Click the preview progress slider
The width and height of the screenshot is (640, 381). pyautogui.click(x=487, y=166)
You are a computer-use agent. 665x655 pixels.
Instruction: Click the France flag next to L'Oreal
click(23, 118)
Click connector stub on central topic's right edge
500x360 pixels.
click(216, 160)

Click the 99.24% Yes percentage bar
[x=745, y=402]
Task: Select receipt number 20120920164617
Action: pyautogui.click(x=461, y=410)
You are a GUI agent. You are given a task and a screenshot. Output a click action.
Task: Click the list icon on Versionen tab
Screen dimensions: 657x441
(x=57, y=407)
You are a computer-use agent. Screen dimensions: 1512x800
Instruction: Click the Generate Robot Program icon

........

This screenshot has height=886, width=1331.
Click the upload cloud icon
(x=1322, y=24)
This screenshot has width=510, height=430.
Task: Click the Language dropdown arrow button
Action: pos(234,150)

........

**Task statement**
Exactly the lines above from the one with "Click the preview progress slider" to the one with "You are a computer-use agent. Screen", both included, are to be quoted; leave the rest out.

**Response to this exercise**
Click the preview progress slider
The width and height of the screenshot is (640, 381). pyautogui.click(x=487, y=166)
You are a computer-use agent. 665x655 pixels.
Instruction: Click the France flag next to L'Oreal
click(23, 118)
Click connector stub on central topic's right edge
500x360 pixels.
click(216, 160)

Click the 99.24% Yes percentage bar
[x=745, y=402]
Task: Select receipt number 20120920164617
Action: pyautogui.click(x=461, y=410)
You are a GUI agent. You are given a task and a screenshot. Output a click action.
Task: Click the list icon on Versionen tab
Screen dimensions: 657x441
(x=57, y=407)
You are a computer-use agent. Screen dimensions: 1512x800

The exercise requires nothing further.